[Saved entries]
BEGIN
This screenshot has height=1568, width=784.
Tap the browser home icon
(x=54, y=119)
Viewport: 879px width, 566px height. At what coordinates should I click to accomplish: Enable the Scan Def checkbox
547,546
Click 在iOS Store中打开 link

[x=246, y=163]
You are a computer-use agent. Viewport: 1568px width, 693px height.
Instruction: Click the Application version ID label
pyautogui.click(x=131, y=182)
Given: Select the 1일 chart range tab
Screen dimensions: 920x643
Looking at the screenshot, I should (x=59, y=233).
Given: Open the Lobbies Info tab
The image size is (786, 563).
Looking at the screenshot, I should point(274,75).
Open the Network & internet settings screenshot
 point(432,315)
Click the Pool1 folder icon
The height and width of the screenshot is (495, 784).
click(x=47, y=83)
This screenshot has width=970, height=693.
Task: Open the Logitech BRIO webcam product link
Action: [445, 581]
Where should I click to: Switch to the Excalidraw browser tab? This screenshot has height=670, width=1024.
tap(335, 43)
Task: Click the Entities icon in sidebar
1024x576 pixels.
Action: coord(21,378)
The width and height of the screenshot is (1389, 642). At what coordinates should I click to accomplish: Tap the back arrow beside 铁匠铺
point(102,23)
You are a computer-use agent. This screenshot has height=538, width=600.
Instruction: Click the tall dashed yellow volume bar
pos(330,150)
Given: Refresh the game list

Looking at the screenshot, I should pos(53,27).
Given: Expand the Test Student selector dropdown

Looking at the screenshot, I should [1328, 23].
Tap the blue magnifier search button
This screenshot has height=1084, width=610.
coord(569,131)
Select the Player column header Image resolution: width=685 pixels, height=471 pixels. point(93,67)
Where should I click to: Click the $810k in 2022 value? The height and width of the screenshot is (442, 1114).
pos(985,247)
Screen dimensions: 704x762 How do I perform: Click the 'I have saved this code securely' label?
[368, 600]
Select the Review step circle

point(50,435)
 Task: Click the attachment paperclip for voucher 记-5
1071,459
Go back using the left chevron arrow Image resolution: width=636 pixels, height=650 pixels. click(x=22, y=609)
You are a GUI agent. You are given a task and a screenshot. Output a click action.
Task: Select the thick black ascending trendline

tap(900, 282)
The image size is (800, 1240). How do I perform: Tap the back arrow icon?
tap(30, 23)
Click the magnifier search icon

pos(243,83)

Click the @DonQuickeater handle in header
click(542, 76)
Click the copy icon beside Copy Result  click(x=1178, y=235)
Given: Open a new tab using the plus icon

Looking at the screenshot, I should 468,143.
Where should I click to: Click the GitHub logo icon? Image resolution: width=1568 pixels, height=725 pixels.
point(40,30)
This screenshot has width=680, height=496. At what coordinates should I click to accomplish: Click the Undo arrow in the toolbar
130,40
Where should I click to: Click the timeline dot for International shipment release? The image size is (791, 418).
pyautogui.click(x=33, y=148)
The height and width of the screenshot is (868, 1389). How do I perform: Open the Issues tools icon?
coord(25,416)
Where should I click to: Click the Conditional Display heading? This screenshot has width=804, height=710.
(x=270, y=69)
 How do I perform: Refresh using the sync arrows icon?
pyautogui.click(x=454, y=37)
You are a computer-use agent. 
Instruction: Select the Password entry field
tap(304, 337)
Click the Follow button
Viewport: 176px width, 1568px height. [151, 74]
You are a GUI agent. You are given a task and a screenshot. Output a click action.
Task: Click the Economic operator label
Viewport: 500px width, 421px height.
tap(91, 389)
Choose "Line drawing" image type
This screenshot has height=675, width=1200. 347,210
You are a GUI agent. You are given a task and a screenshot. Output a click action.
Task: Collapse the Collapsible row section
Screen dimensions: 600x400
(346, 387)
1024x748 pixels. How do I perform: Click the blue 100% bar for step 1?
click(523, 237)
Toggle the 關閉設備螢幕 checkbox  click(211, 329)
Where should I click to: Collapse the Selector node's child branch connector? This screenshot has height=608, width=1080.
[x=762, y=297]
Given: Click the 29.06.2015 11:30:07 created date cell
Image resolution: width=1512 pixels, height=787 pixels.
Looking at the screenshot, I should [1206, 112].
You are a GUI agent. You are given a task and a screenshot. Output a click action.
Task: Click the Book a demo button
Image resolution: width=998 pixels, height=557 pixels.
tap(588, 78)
END
== Exercise prompt ==
Would you please give all of the records again exactly as they stand?

== Exercise output ==
This screenshot has height=1568, width=784.
Tap the browser home icon
(x=54, y=119)
Viewport: 879px width, 566px height. At what coordinates should I click to accomplish: Enable the Scan Def checkbox
547,546
Click 在iOS Store中打开 link

[x=246, y=163]
You are a computer-use agent. Viewport: 1568px width, 693px height.
Instruction: Click the Application version ID label
pyautogui.click(x=131, y=182)
Given: Select the 1일 chart range tab
Screen dimensions: 920x643
Looking at the screenshot, I should (x=59, y=233).
Given: Open the Lobbies Info tab
The image size is (786, 563).
Looking at the screenshot, I should point(274,75).
Open the Network & internet settings screenshot
 point(432,315)
Click the Pool1 folder icon
The height and width of the screenshot is (495, 784).
click(x=47, y=83)
This screenshot has width=970, height=693.
Task: Open the Logitech BRIO webcam product link
Action: [445, 581]
Where should I click to: Switch to the Excalidraw browser tab? This screenshot has height=670, width=1024.
tap(335, 43)
Task: Click the Entities icon in sidebar
1024x576 pixels.
Action: coord(21,378)
The width and height of the screenshot is (1389, 642). At what coordinates should I click to accomplish: Tap the back arrow beside 铁匠铺
point(102,23)
You are a computer-use agent. This screenshot has height=538, width=600.
Instruction: Click the tall dashed yellow volume bar
pos(330,150)
Given: Refresh the game list

Looking at the screenshot, I should pos(53,27).
Given: Expand the Test Student selector dropdown

Looking at the screenshot, I should [1328, 23].
Tap the blue magnifier search button
This screenshot has height=1084, width=610.
coord(569,131)
Select the Player column header Image resolution: width=685 pixels, height=471 pixels. point(93,67)
Where should I click to: Click the $810k in 2022 value? The height and width of the screenshot is (442, 1114).
pos(985,247)
Screen dimensions: 704x762 How do I perform: Click the 'I have saved this code securely' label?
[368, 600]
Select the Review step circle

point(50,435)
 Task: Click the attachment paperclip for voucher 记-5
1071,459
Go back using the left chevron arrow Image resolution: width=636 pixels, height=650 pixels. click(x=22, y=609)
You are a GUI agent. You are given a task and a screenshot. Output a click action.
Task: Select the thick black ascending trendline

tap(900, 282)
The image size is (800, 1240). How do I perform: Tap the back arrow icon?
tap(30, 23)
Click the magnifier search icon

pos(243,83)

Click the @DonQuickeater handle in header
click(542, 76)
Click the copy icon beside Copy Result  click(x=1178, y=235)
Given: Open a new tab using the plus icon

Looking at the screenshot, I should 468,143.
Where should I click to: Click the GitHub logo icon? Image resolution: width=1568 pixels, height=725 pixels.
point(40,30)
This screenshot has width=680, height=496. At what coordinates should I click to accomplish: Click the Undo arrow in the toolbar
130,40
Where should I click to: Click the timeline dot for International shipment release? The image size is (791, 418).
pyautogui.click(x=33, y=148)
The height and width of the screenshot is (868, 1389). How do I perform: Open the Issues tools icon?
coord(25,416)
Where should I click to: Click the Conditional Display heading? This screenshot has width=804, height=710.
(x=270, y=69)
 How do I perform: Refresh using the sync arrows icon?
pyautogui.click(x=454, y=37)
You are a computer-use agent. 
Instruction: Select the Password entry field
tap(304, 337)
Click the Follow button
Viewport: 176px width, 1568px height. [151, 74]
You are a GUI agent. You are given a task and a screenshot. Output a click action.
Task: Click the Economic operator label
Viewport: 500px width, 421px height.
tap(91, 389)
Choose "Line drawing" image type
This screenshot has height=675, width=1200. 347,210
You are a GUI agent. You are given a task and a screenshot. Output a click action.
Task: Collapse the Collapsible row section
Screen dimensions: 600x400
(346, 387)
1024x748 pixels. How do I perform: Click the blue 100% bar for step 1?
click(523, 237)
Toggle the 關閉設備螢幕 checkbox  click(211, 329)
Where should I click to: Collapse the Selector node's child branch connector? This screenshot has height=608, width=1080.
[x=762, y=297]
Given: Click the 29.06.2015 11:30:07 created date cell
Image resolution: width=1512 pixels, height=787 pixels.
Looking at the screenshot, I should [1206, 112].
You are a GUI agent. You are given a task and a screenshot. Output a click action.
Task: Click the Book a demo button
Image resolution: width=998 pixels, height=557 pixels.
tap(588, 78)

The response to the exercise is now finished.